The present study demonstrated possible association between the n-3 PUFA and fat mass. This is a novel finding, not evaluated in previous studies. This association is difficult to interpret. It is well-known that obese dialysis patients have an improved survival in contrary to what is seen in the general population27. This phenomenon is termed reverse epidemiology and has quite a few potential explanations28. The most persuasive states that fat mass in dialysis subjects is more a marker of good nutritional status than a risk factor for atherosclerosis and cardiovascular events. Probably, the higher content of n-3 PUFA in obese patients follows the same pattern, being a reflection of better nutrition.

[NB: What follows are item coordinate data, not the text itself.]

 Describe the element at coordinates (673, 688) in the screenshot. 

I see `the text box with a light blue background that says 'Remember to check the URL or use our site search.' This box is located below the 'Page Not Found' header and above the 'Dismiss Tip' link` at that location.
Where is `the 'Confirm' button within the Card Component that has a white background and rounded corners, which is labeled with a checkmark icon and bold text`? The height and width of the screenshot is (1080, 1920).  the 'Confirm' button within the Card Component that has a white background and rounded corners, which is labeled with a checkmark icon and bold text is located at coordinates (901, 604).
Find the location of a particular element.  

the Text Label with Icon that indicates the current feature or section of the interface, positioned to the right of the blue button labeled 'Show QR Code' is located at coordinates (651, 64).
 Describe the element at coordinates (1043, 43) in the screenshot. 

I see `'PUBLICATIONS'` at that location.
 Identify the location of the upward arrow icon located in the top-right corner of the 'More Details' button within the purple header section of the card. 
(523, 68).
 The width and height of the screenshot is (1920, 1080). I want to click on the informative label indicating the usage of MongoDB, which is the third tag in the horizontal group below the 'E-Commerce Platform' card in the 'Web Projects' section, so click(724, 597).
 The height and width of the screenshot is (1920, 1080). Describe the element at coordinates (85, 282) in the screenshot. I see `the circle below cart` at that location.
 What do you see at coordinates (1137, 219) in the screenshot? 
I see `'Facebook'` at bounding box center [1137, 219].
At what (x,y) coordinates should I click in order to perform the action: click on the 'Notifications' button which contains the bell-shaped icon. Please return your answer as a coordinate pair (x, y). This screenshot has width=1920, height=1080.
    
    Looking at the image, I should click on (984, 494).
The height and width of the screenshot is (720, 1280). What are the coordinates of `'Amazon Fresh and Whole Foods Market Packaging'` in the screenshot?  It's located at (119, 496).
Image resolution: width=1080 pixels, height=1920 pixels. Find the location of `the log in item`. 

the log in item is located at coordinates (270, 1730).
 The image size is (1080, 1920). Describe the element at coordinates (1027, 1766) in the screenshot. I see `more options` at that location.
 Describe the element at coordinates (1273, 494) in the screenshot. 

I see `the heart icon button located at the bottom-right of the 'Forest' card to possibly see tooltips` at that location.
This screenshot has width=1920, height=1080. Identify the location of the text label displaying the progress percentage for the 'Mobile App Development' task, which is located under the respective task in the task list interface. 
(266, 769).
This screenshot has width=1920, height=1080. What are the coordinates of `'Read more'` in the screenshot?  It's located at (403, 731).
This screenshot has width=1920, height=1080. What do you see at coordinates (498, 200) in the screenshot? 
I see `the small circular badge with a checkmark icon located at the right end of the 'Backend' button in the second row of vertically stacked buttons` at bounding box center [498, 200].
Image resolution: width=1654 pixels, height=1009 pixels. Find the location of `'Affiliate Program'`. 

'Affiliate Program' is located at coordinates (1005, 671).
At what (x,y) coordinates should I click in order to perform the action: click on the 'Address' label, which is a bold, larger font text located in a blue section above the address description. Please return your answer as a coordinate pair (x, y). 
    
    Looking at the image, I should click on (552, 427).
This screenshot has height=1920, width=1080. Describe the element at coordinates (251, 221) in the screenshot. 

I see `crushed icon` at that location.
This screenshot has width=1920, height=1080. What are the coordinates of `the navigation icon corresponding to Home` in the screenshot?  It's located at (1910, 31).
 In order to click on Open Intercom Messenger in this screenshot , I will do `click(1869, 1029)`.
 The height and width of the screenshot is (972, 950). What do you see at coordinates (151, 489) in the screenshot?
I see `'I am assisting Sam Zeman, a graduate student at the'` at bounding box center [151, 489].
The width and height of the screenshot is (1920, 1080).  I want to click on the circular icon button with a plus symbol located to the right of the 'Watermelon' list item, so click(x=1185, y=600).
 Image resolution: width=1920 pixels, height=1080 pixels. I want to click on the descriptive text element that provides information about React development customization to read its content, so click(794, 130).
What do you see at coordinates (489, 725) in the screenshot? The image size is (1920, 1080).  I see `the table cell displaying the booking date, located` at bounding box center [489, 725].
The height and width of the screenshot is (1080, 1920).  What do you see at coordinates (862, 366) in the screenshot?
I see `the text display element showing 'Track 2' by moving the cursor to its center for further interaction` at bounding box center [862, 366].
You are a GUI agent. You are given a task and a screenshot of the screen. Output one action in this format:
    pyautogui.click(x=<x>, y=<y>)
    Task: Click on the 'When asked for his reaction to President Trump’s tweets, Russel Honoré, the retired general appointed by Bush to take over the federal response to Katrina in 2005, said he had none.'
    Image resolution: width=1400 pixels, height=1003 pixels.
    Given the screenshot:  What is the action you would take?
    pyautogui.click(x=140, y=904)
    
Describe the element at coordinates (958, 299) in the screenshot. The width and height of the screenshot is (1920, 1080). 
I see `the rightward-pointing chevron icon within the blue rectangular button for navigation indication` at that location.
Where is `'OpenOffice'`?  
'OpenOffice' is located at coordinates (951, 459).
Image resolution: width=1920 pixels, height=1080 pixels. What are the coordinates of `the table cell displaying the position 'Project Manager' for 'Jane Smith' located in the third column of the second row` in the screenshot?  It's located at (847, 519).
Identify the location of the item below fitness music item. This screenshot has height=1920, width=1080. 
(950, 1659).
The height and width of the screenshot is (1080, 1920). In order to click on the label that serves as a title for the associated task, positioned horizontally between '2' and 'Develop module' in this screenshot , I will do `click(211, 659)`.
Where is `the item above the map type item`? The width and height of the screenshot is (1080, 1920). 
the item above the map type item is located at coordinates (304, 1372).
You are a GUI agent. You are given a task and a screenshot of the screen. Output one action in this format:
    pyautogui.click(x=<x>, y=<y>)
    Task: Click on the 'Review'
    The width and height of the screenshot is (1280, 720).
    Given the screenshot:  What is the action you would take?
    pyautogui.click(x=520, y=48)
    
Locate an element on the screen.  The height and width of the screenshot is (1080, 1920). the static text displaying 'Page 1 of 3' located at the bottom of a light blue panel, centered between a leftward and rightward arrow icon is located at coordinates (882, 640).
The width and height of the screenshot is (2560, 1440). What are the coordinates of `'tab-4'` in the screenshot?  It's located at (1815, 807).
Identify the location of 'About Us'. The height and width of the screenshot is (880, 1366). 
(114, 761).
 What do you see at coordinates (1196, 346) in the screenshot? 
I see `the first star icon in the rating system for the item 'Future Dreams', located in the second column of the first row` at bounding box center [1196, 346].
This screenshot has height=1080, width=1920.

However, it might be that the improved survival of obese dialysis subjects is, to some extent, associated with the higher n-3 PUFA content found in these patients.
The major limitation of our study is the modest size of the studied group. However, the differences in the n-3 PUFA levels between dialysis patients and controls were so evident that even with these numbers they turned out to be strongly significant. Furthermore, medications were not considered in the analysis, although the impact of drugs on n-3 PUFA is of limited importance. Finally, food intake was not assessed. Therefore, it is impossible to state whether the observed differences in n-3 PUFA profile between dialysis patients and controls are due to food habits and/or restrictions or to other factors.
In conclusion, the present study confirmed the low n-3 PUFA content in dialysis patients, a finding complemented by evaluation of plant-derived ALA. These low levels further decrease with time on dialysis. Estimating the association between n-3 PUFA composition in dialyzed patients and their prognosis is essential as it can be therapeutically targeted through supplementation. Strong associations between n-3 PUFA and fat mass might contribute to improved prognosis of obese dialysis patients, following the reverse epidemiology phenomenon, a finding that requires confirmation in larger patient cohorts, and verification as to its clinical significance.
Disclosure statement
The authors report no conflicts of interest. The authors alone are responsible for the content and writing of this article.
Funding Statement
This work was supported by National Science Centre of Poland[grant no. NCN 2013/11/B/NZ5/00118].